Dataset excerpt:

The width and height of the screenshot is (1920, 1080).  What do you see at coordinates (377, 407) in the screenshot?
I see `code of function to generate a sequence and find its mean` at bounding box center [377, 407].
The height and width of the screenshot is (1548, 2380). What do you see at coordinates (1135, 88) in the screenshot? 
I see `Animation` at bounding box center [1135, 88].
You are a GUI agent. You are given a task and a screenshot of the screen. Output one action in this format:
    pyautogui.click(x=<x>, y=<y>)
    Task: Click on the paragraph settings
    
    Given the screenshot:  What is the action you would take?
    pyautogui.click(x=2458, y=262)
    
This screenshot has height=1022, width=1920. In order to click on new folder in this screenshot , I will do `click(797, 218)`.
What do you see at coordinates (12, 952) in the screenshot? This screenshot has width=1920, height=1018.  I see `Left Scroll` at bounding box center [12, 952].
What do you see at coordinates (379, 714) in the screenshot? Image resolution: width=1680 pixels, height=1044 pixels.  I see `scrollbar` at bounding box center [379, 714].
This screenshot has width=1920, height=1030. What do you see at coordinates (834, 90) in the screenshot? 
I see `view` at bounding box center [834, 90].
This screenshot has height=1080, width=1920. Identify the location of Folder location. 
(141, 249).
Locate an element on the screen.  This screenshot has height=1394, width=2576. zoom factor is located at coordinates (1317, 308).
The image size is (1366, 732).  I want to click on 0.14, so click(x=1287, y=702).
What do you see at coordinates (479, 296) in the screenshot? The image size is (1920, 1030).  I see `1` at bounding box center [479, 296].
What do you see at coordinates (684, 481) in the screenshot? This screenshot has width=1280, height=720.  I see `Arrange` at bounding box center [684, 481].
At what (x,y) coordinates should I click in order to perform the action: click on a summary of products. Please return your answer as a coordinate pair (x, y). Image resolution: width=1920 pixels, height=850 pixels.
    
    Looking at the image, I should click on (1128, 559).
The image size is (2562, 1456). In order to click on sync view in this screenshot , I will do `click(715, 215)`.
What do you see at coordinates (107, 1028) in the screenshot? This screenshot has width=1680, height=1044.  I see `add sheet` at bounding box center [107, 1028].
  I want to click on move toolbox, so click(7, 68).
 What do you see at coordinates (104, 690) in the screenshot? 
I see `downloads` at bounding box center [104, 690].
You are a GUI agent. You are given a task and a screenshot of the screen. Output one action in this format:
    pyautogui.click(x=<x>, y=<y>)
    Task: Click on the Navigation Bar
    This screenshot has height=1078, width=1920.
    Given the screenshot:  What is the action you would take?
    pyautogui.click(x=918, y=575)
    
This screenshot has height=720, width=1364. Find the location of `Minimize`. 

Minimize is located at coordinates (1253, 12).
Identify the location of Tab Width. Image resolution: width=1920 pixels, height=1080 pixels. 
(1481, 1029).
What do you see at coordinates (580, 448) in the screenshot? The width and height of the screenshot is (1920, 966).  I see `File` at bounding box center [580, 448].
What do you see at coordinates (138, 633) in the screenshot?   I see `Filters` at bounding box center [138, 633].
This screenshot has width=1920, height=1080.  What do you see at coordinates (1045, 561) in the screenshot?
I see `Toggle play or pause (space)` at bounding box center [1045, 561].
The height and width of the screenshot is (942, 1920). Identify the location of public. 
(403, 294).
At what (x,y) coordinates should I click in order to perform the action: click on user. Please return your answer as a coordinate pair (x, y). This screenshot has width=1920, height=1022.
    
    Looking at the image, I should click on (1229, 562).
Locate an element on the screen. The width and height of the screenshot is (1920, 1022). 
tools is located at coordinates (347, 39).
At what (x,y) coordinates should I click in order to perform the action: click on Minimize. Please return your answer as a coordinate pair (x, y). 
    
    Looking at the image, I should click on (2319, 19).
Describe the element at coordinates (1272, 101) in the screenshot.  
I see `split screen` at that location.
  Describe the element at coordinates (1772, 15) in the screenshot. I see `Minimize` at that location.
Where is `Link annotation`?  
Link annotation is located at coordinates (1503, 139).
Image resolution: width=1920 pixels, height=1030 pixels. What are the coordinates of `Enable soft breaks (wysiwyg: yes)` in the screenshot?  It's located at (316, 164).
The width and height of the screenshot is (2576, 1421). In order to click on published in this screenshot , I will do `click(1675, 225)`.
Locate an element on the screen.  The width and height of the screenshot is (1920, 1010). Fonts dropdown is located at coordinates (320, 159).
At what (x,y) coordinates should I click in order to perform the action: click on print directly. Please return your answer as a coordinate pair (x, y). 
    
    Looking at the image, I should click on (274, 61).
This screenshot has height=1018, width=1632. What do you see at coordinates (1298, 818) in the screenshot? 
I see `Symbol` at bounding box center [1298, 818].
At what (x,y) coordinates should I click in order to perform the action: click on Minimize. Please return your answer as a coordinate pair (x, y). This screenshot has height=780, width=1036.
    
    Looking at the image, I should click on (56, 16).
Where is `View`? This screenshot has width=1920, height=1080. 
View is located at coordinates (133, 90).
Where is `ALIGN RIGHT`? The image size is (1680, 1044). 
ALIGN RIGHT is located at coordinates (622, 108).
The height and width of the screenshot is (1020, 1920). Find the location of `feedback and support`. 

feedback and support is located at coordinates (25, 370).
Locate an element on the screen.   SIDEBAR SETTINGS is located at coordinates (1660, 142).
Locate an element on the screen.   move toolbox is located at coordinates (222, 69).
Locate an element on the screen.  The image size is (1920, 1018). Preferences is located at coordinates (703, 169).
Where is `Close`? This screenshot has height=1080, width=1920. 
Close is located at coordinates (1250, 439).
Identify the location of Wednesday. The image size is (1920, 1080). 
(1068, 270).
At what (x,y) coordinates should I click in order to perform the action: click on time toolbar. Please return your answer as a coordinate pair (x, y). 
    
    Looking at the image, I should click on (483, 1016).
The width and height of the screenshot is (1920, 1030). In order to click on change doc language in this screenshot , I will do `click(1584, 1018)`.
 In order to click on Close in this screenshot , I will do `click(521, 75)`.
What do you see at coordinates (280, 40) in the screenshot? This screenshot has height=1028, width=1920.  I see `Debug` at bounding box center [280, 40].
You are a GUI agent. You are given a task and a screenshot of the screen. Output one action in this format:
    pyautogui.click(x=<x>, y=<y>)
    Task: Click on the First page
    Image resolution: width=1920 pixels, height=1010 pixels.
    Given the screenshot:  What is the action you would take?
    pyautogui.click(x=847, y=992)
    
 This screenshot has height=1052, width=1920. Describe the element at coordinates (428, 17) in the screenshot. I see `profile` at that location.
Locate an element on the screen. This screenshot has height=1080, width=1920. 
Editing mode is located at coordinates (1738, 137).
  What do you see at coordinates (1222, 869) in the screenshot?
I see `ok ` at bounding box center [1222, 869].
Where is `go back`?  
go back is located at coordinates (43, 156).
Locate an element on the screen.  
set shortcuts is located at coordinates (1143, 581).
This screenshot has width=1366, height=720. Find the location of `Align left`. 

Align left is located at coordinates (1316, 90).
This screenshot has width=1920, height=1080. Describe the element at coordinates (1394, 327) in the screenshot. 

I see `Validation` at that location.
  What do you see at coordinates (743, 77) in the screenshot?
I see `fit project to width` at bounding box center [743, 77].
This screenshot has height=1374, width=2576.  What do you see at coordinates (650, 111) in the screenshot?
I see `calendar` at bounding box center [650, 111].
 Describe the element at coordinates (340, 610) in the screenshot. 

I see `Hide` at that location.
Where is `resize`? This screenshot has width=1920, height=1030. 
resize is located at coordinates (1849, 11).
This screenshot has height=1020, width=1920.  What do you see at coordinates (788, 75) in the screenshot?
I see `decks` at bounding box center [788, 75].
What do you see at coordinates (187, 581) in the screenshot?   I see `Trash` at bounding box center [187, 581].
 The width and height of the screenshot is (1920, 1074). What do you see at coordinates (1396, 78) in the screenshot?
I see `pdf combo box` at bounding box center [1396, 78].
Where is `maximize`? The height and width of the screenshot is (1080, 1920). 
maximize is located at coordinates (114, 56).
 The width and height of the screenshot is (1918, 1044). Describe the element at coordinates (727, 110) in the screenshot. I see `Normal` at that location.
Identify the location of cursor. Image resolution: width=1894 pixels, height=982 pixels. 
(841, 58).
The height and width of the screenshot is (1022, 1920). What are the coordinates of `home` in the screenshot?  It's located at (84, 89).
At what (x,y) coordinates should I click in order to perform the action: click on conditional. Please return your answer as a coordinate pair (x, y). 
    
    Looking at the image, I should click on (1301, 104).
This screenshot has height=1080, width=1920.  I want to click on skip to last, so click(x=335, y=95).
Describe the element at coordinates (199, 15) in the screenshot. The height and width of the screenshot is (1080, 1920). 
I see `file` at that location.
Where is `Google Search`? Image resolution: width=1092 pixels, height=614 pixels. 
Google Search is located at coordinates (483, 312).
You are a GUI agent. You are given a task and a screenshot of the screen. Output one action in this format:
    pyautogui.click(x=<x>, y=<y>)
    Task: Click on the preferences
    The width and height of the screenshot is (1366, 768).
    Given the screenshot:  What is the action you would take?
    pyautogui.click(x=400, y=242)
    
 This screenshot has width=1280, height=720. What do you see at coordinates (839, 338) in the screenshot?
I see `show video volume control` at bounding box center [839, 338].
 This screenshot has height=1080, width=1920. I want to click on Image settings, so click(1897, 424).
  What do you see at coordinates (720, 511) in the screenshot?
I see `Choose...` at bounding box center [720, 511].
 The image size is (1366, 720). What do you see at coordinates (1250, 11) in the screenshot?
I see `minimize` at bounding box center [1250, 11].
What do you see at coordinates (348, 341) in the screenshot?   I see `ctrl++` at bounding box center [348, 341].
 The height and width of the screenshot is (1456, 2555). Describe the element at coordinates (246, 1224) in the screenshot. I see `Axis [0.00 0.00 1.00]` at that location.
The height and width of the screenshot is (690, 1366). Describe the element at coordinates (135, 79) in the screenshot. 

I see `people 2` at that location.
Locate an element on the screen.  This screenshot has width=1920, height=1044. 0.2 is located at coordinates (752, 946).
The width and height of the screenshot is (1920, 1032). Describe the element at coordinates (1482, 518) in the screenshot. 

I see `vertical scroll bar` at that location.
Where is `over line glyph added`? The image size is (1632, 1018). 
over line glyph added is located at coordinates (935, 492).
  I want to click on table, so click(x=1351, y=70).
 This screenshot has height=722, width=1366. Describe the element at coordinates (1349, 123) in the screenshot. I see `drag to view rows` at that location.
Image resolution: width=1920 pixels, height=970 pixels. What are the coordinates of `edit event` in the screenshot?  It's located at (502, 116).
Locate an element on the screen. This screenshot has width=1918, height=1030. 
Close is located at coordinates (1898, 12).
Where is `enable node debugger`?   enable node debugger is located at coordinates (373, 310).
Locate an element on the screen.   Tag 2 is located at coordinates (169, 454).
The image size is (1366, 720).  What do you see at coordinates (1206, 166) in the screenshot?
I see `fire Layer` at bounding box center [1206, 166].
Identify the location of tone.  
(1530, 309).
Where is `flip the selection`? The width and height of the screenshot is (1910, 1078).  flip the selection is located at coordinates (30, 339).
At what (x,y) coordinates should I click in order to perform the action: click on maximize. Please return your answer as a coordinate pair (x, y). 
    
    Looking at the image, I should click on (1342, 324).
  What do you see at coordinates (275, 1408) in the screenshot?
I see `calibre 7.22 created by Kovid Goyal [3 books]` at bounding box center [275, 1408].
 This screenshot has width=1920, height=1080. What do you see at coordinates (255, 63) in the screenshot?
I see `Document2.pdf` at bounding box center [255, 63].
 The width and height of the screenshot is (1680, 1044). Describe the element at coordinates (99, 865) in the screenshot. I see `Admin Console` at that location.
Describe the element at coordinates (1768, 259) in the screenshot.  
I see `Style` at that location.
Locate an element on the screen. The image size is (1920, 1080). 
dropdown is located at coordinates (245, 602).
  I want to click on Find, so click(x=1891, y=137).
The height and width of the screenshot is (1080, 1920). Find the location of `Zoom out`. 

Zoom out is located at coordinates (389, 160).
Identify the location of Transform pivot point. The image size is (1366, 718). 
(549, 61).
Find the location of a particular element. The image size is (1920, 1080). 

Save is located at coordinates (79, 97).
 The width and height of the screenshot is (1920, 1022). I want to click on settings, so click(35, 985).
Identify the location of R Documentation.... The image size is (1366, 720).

GOAL OF THE EXERCISE: Arrange the entries from the line with "I want to click on Find, so" to the line with "Zoom out is", both included, as a JSON list of strings, one string per line, skipping blank lines.

TASK SOLUTION:
[
  "  I want to click on Find, so click(x=1891, y=137).",
  "The height and width of the screenshot is (1080, 1920). Find the location of `Zoom out`. ",
  "Zoom out is located at coordinates (389, 160)."
]